So you’ve survived your first week back in college, and you’ve totally gone to all your lectures, right? RIGHT? Didn’t think so. It’s hard to get back into the swing of things after summer, especially when there are so many friends to meet in coffee dock, so many nights out you can’t possibly miss, and so much to do in general. If you’re one of many finding it hard to get back into the rhythm of your degree, (y’know, the reason you’re in college) then fear not! There are some handy apps out there to help you.

My Study Life (iOS, Android, desktop)

This is a personal favourite of mine and, for someone as horribly disorganised as I am, it’s been a lifesaver. You put in term dates, when your holidays are, add lecture times, due dates for assignments/exams etc. You can set tasks or to-do lists, and you then get reminders on what you have left to do. Could you do all of this on your phone already? Yes, but it is incredibly convenient to have it all in one app, as opposed to scrambling through each app to find where you left that last note about the assignment that was due last week.

Forest (iOS, Android, Windows Phone, desktop)

Forest is an app that combats the smartphone addiction so many of us have fallen into. In Forest you plant a seed that slowly grows into a tree over a period of time that you can adjust. If you exit out of the app to go into another app before your allotted time passes, your tree withers and dies. You can earn rewards, unlock more tree species and track your progress. It’s actually really fun!

Habitica (iOS, Android, desktop)

WORK TO DO
(a) Decide whether each statement agrees with the article on study apps, answering yes or no and quoting the words of the article that settle it: (i) My Study Life is available on Windows Phone. (ii) In Forest, leaving for another app before the set time is up makes your tree wither and die. (iii) My Study Life sends reminders about what you still have to do.
(b) Recast the records from the line with "Describe the element at coordinates (1447, 714)" up to and including the line with "The image size is (2184, 1232)." as a Markdown table with the columns Number and Record line. Give one numbered row per line and leave out blank lines.

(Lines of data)
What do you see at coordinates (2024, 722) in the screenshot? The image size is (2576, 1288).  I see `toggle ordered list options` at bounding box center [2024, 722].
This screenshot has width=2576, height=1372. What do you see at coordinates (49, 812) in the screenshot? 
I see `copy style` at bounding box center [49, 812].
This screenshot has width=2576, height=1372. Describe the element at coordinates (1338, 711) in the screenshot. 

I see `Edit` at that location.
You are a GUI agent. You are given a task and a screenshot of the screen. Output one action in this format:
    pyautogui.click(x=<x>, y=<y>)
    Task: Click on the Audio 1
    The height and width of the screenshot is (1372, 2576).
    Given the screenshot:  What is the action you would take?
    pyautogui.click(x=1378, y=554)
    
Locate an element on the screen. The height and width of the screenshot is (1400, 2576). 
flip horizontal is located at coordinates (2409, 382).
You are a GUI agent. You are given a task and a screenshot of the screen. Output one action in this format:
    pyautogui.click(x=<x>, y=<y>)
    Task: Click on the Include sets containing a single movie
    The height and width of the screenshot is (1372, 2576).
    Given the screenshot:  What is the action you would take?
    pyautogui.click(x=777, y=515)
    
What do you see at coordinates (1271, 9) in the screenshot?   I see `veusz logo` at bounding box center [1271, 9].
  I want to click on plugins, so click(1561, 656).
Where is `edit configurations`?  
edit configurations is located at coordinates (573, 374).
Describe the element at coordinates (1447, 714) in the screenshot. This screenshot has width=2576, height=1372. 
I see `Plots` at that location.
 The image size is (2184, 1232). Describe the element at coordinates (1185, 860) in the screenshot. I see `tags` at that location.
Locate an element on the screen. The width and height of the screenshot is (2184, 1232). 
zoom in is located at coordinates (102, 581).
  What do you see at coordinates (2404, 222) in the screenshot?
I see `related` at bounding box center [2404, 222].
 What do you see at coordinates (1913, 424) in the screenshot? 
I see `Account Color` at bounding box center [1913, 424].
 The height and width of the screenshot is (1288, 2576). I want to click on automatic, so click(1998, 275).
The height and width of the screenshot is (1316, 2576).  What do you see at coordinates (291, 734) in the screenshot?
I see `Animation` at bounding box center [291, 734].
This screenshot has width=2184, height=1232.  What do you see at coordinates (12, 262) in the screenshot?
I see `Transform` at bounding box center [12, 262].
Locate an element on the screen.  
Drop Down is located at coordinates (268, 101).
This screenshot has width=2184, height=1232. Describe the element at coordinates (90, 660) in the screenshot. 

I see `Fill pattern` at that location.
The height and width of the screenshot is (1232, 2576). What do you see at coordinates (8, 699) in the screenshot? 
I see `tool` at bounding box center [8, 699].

SOLUTIONS BY TASK
(a)
(i) No: "My Study Life (iOS, Android, desktop)"
(ii) Yes: "If you exit out of the app to go into another app before your allotted time passes, your tree withers and dies."
(iii) Yes: "you then get reminders on what you have left to do"

(b)
| Number | Record line |
|---|---|
| 1 | Describe the element at coordinates (1447, 714) in the screenshot. This screenshot has width=2576, height=1372.  |
| 2 | I see `Plots` at that location. |
| 3 |  The image size is (2184, 1232). Describe the element at coordinates (1185, 860) in the screenshot. I see `tags` at that location. |